I am interested in the concepts of time (time's arrow, time's cycle) and space and perceptions/representations of these through differing cultural and personal experiences.

Grishin, S. (1998). John Wolseley, LAND MARKS. North Ryde, Sydney: Craftsman House.
Harvey, D. (1990). The Condition of Postmodernity. Cambridge: Blackwell Publishers.
Hughes, R. (1991) (updated & enlarged edition) The Shock of the New London: Thames & Hudson
Russell, B. (1991). A History of Western Philosophy. London: Routledge.

Time and Space in the Postmodern Condition.

  • “Space and time are basic categories of human experience.” (Harvey. 1990. p.201)
  • Frederik Jameson attributes the Postmodern shift to a crisis in our experience of space and time. (Harvey. 1990. p.201)
  • “Beneath the veneer of common–sense and seemingly ‘natural ideas’ about space and time, there lie hidden terrains of ambiguity, contradiction and struggle.” (Harvey. 1990. p.205)
  • Sense of compression of our spatial and temporal worlds – globalisation – shrinking of the world – compression of time and space.
  • ‘Hyperpsace’ – seeing the world/landscape through the screen – the simulacrum – landscape painting as a substitute of nature.

Perspective – the rational ordering of time and space.
Ideas of near and far, distance, perspective and space are inextricably interwoven within the tradition of landscape painting both past and present.
The tradition of landscape painting assumes the existence of some pre–existing spatial order – it compartmentalises our experience of seeing and experiencing the landscape.

Landscape painting can also be seen as the spatialisation of time where properties are abstracted from the flux of experience and fixed in a spatial form which is rationally ordered. “Any system of representation, in fact, is a spatialisation of sorts which automatically freezes the flow of experience and in doing so distorts what it strives to represent.” (Harvey. 1990. pp.205–206)

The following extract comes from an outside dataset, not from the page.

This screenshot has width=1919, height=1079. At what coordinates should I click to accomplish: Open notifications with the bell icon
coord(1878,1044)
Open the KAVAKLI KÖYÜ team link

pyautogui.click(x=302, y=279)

Grishin discusses the invention of perspective by Filippo Brunelleschi in the C15th as “a method through which it was possible to create an effective illusion of depth in painting. It can also be viewed as part of a lengthy process which sought to create a visual substitute for nature.” (1998. p.9)

Thus perspective was the invention of a mathematically based system of single point linear perspective which set down “properly and rationally the reductions and enlargements of near and distant objects as perceived by the eye of man”. (Grishin. 1998. P.9)

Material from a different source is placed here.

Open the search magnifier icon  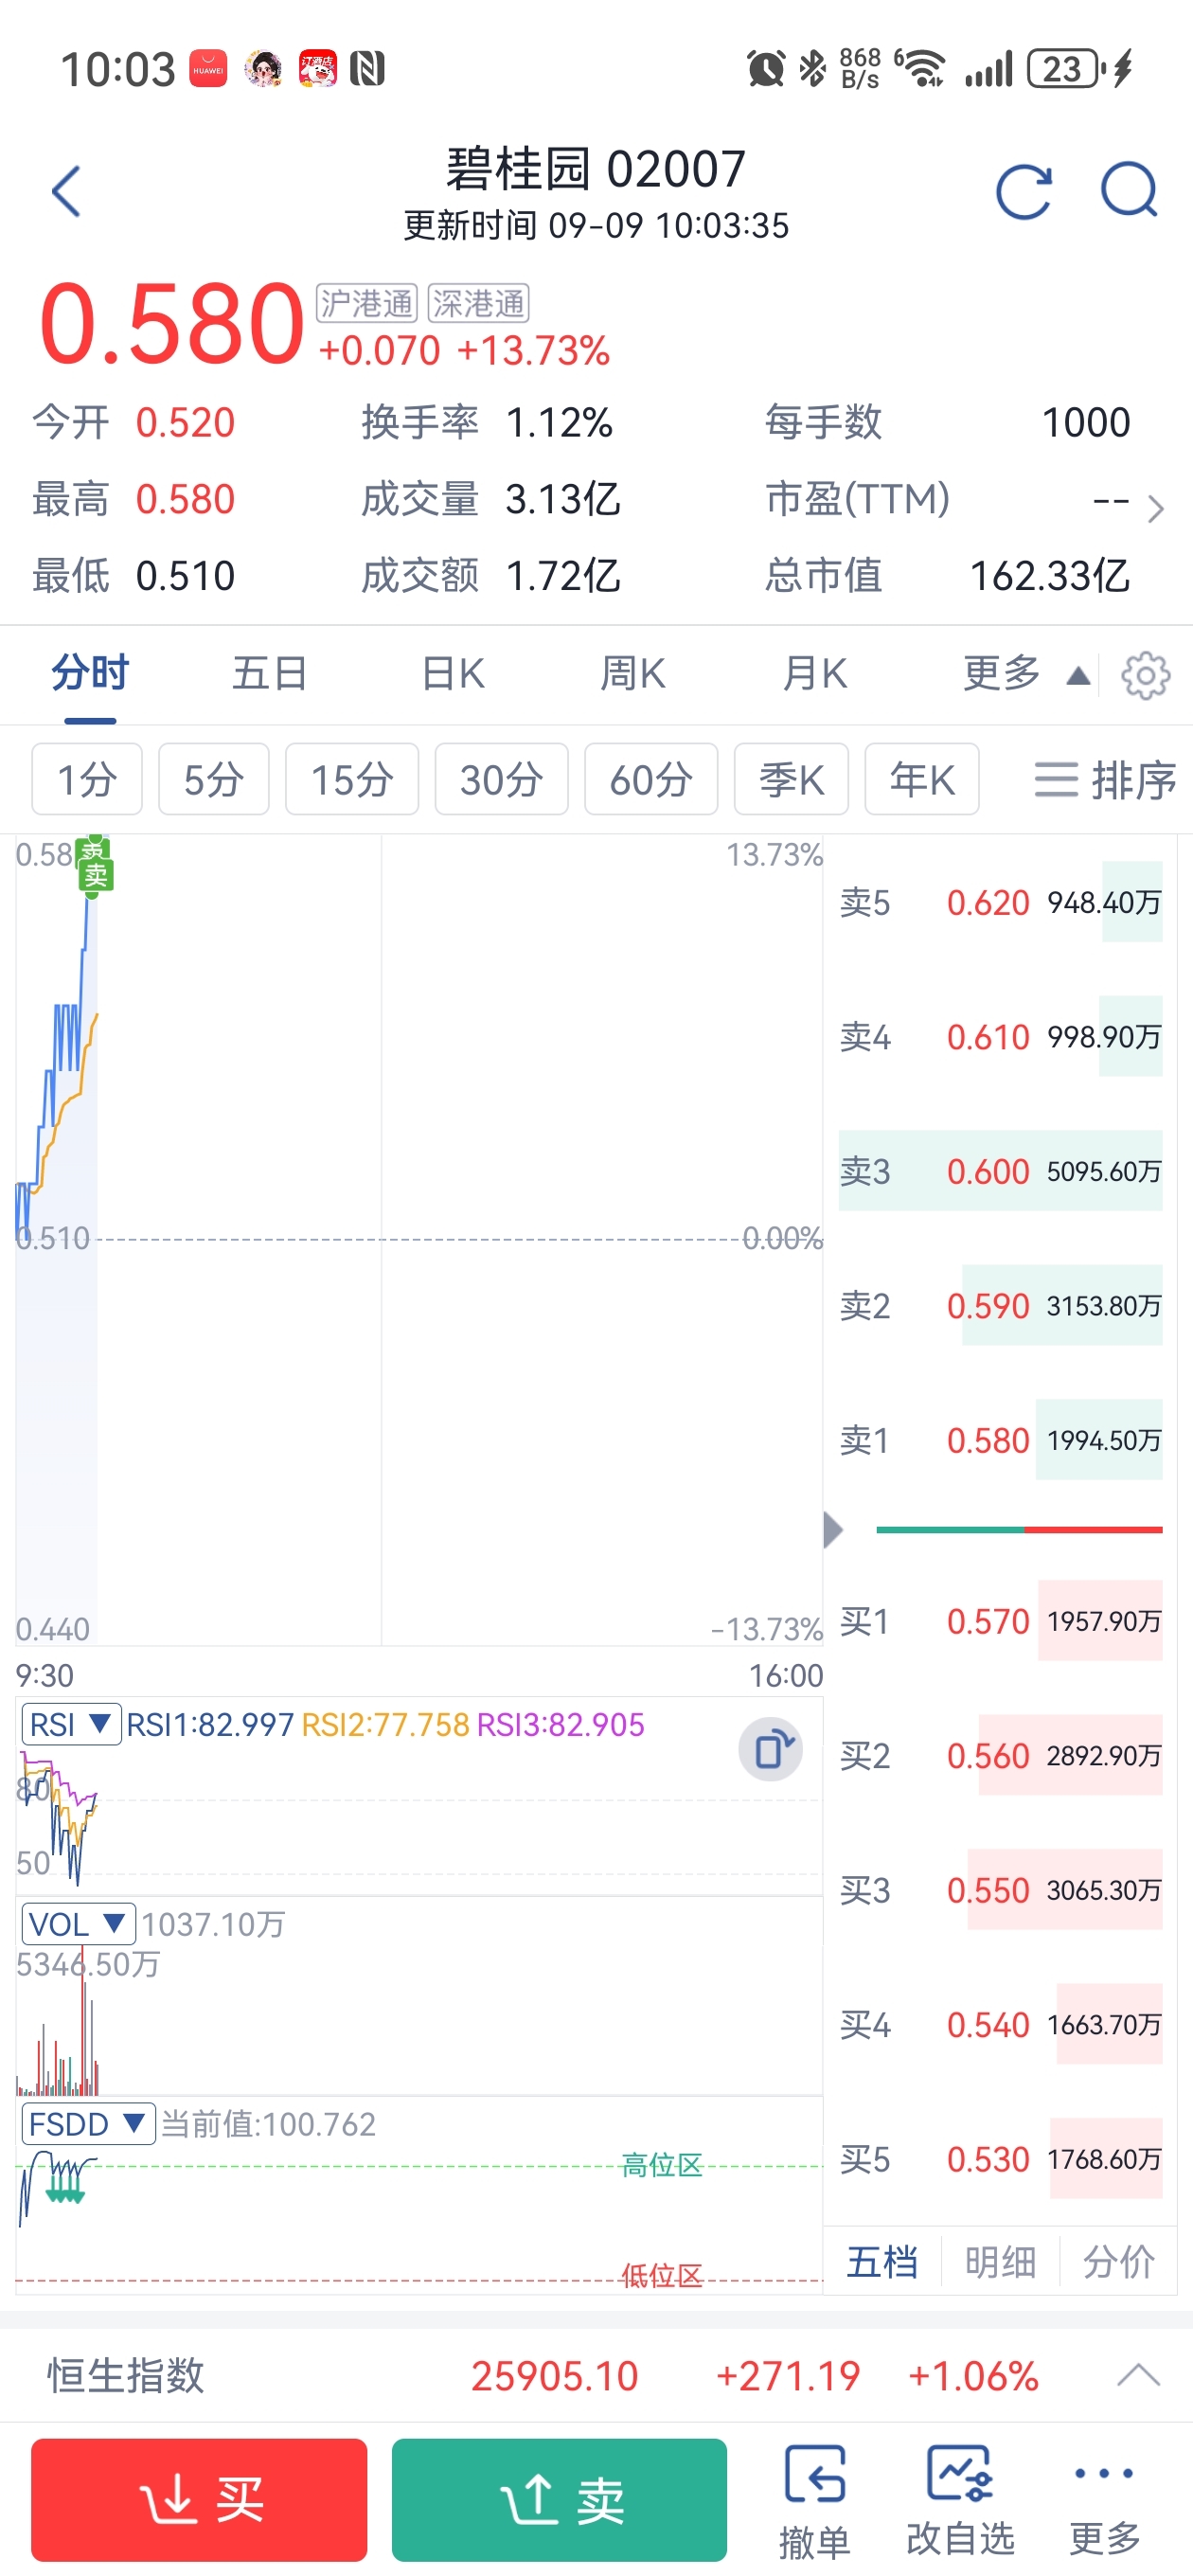click(x=1129, y=190)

This notion of perception is not objective but culturally encoded and defines human relationships with the land and environment. Grishin states that “while perspective may be viewed as a handy tool to create the illusion of three–dimensional space on a two dimensional surface, symbolically, it can also be taken to signify, within the broader context of art history, the total subjugation of nature to a scientific rule. Nature, now culturally encoded, could be viewed from a safe and controllable distance, as if through a window.” (1998. p.9)

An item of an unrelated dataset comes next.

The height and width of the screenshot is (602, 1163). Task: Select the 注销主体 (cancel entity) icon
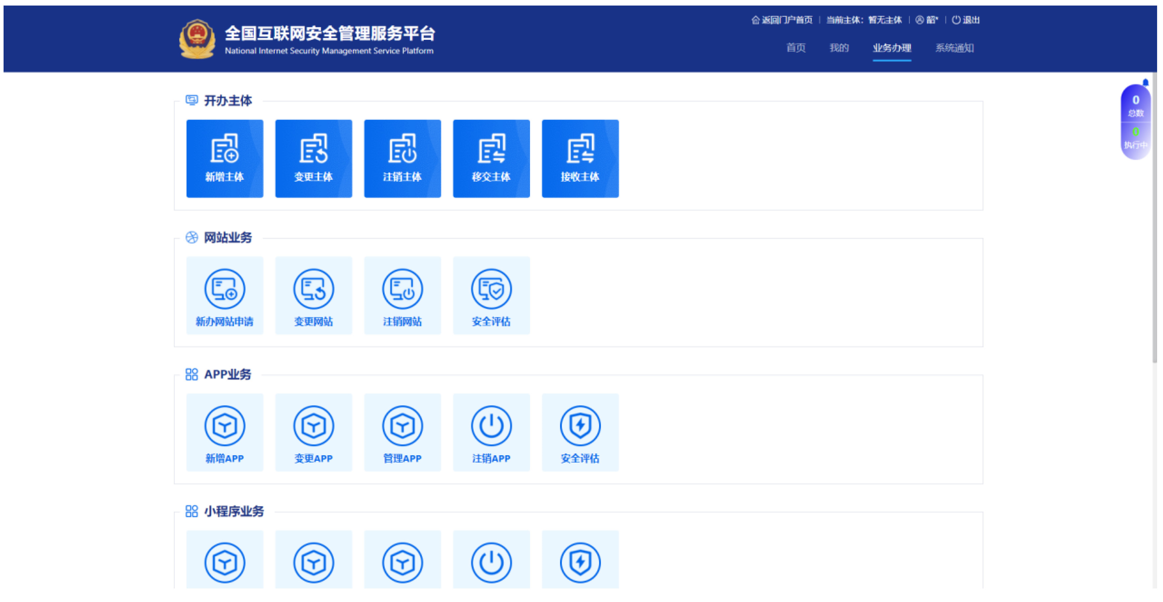[x=402, y=158]
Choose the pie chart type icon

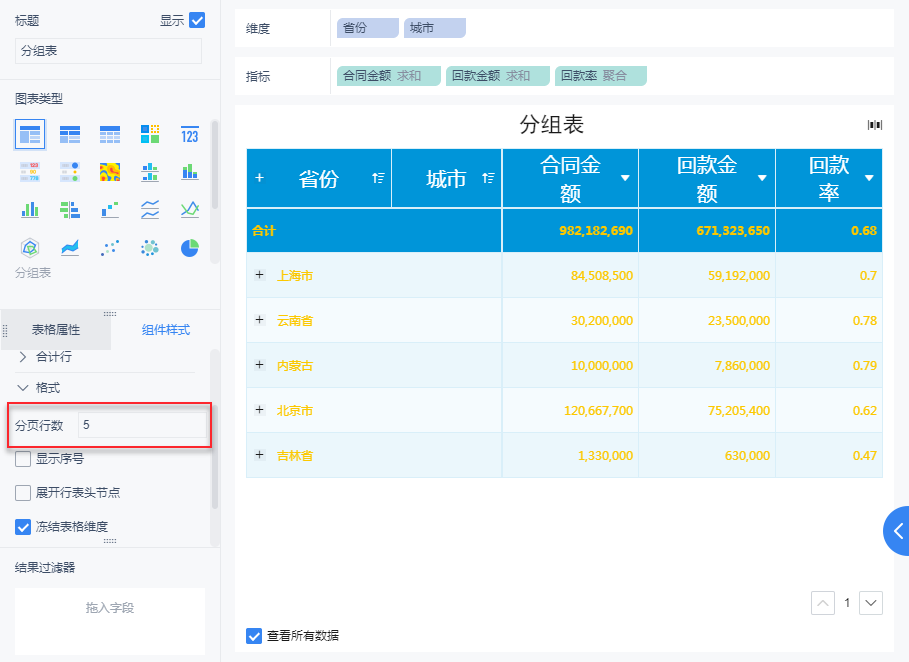coord(190,247)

Perspective became part of a lengthy process where artists sought to create a convincing visual substitute for nature and the natural world was seen as raw material to be absorbed into the fabric of painting and drawing. Details were taken from nature and improved upon and rearranged so as to appear more natural than nature, an “ideal version of reality”. (Grishin. 1998. P.9)

“Together with this rationalised understanding of space, there was a rationalised understanding of time, and, in Renaissance painting, there was the illusion of a complete unity of time and space. Divorced from the earlier Medieval attempts to juxtapose symbols drawn from the natural world and the idea of a continuous, cyclic narrative, this geometrically devised construction created a totally artificial space in which one could locate oneself within a seemingly logical and tangible sequence of time.” (Grishin. 1998. p.9)

The conventions of perspective “presuppose a certain way of seeing things” (Hughes.1991. p.16) and, as an abstract code reflect the cultural attitude of humans to their relationship with the environment. It presents a separation from the environment or landscape where seeing is separated from tangible experience and emotional involvement.

It [perspective] is an ideal view, imagined as being seen by a one–eyed, motionless person who is clearly detached from what he sees. It makes a god of the spectator, who becomes the person on whom the whole world converges, the Unmoved Onlooker. Perspective gathers the visual facts and stabilises them; it makes of them a unified field. The eye is clearly distinct from that field, as the brain is separate from the world it contemplates. Despite its apparent precision, perspective is a generalisation about experience. (Hughes. 1991. p.17)

The tradition of landscape painting is also infused with the polarities of the universal and the particular, the eternal or timeless and the transitory, chance or design. This search for something permanent “is one of the deepest instincts leading men to philosophy” (Russell. P.63)

The landscape belongs to the world of time and perpetual flux; day and night, changing seasons and changing weather. As artists throughout history have sought to capture these elements of the landscape their main concern was find something permanent beneath the strata of changing phenomena, to strive for the sense of eternity in the midst of flux.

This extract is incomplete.